:: Exercise prompt ::
Under no circumstances alter the records; copy each one exactly.

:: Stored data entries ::
• • • • • • •
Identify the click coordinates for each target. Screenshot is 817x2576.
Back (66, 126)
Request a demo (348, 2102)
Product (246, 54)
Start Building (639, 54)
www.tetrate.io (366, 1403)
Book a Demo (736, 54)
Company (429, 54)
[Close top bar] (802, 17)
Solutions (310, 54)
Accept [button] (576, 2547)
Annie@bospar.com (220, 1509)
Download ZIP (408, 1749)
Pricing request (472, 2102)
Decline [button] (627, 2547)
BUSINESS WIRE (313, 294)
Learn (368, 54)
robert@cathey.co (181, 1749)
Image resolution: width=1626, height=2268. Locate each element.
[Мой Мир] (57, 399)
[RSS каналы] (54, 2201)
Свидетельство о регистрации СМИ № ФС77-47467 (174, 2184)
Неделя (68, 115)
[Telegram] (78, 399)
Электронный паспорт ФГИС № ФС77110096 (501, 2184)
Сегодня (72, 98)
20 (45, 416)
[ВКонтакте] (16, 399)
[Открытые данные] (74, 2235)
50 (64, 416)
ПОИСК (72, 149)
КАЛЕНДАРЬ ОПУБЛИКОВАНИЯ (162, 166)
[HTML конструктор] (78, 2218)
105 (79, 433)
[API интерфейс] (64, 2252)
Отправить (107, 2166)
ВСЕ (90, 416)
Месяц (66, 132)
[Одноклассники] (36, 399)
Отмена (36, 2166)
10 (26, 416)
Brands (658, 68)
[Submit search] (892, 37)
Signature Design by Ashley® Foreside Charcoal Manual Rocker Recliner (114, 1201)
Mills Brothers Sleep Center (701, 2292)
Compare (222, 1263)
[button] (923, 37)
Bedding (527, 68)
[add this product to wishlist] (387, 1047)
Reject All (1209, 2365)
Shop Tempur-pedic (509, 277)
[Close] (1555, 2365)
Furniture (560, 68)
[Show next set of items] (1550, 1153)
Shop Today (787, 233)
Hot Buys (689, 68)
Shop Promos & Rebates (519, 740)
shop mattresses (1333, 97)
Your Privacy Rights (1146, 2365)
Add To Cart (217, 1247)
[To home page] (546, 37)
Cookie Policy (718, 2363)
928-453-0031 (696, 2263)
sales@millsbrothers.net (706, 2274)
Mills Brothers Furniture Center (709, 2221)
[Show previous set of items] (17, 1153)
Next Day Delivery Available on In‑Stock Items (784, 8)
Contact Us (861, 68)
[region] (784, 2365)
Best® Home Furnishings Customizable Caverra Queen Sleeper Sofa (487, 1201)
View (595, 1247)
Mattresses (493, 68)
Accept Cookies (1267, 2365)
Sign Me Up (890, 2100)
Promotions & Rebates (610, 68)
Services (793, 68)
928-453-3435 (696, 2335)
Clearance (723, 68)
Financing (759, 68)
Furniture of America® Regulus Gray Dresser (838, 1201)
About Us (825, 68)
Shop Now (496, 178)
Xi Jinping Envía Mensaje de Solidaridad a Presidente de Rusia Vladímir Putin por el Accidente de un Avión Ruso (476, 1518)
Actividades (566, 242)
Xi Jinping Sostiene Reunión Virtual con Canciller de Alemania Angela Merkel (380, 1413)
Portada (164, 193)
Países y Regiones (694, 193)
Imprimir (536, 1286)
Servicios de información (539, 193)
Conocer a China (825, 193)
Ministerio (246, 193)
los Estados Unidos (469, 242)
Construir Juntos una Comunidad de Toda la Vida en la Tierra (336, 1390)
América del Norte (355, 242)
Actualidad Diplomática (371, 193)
• • • • • • •
:: Written solution ::
Identify the click coordinates for each target. Screenshot is 817x2576.
Back (66, 126)
Request a demo (348, 2102)
Product (246, 54)
Start Building (639, 54)
www.tetrate.io (366, 1403)
Book a Demo (736, 54)
Company (429, 54)
[Close top bar] (802, 17)
Solutions (310, 54)
Accept [button] (576, 2547)
Annie@bospar.com (220, 1509)
Download ZIP (408, 1749)
Pricing request (472, 2102)
Decline [button] (627, 2547)
BUSINESS WIRE (313, 294)
Learn (368, 54)
robert@cathey.co (181, 1749)
Image resolution: width=1626, height=2268. Locate each element.
[Мой Мир] (57, 399)
[RSS каналы] (54, 2201)
Свидетельство о регистрации СМИ № ФС77-47467 (174, 2184)
Неделя (68, 115)
[Telegram] (78, 399)
Электронный паспорт ФГИС № ФС77110096 (501, 2184)
Сегодня (72, 98)
20 (45, 416)
[ВКонтакте] (16, 399)
[Открытые данные] (74, 2235)
50 (64, 416)
ПОИСК (72, 149)
КАЛЕНДАРЬ ОПУБЛИКОВАНИЯ (162, 166)
[HTML конструктор] (78, 2218)
105 (79, 433)
[API интерфейс] (64, 2252)
Отправить (107, 2166)
ВСЕ (90, 416)
Месяц (66, 132)
[Одноклассники] (36, 399)
Отмена (36, 2166)
10 (26, 416)
Brands (658, 68)
[Submit search] (892, 37)
Signature Design by Ashley® Foreside Charcoal Manual Rocker Recliner (114, 1201)
Mills Brothers Sleep Center (701, 2292)
Compare (222, 1263)
[button] (923, 37)
Bedding (527, 68)
[add this product to wishlist] (387, 1047)
Reject All (1209, 2365)
Shop Tempur-pedic (509, 277)
[Close] (1555, 2365)
Furniture (560, 68)
[Show next set of items] (1550, 1153)
Shop Today (787, 233)
Hot Buys (689, 68)
Shop Promos & Rebates (519, 740)
shop mattresses (1333, 97)
Your Privacy Rights (1146, 2365)
Add To Cart (217, 1247)
[To home page] (546, 37)
Cookie Policy (718, 2363)
928-453-0031 (696, 2263)
sales@millsbrothers.net (706, 2274)
Mills Brothers Furniture Center (709, 2221)
[Show previous set of items] (17, 1153)
Next Day Delivery Available on In‑Stock Items (784, 8)
Contact Us (861, 68)
[region] (784, 2365)
Best® Home Furnishings Customizable Caverra Queen Sleeper Sofa (487, 1201)
View (595, 1247)
Mattresses (493, 68)
Accept Cookies (1267, 2365)
Sign Me Up (890, 2100)
Promotions & Rebates (610, 68)
Services (793, 68)
928-453-3435 (696, 2335)
Clearance (723, 68)
Financing (759, 68)
Furniture of America® Regulus Gray Dresser (838, 1201)
About Us (825, 68)
Shop Now (496, 178)
Xi Jinping Envía Mensaje de Solidaridad a Presidente de Rusia Vladímir Putin por el Accidente de un Avión Ruso (476, 1518)
Actividades (566, 242)
Xi Jinping Sostiene Reunión Virtual con Canciller de Alemania Angela Merkel (380, 1413)
Portada (164, 193)
Países y Regiones (694, 193)
Imprimir (536, 1286)
Servicios de información (539, 193)
Conocer a China (825, 193)
Ministerio (246, 193)
los Estados Unidos (469, 242)
Construir Juntos una Comunidad de Toda la Vida en la Tierra (336, 1390)
América del Norte (355, 242)
Actualidad Diplomática (371, 193)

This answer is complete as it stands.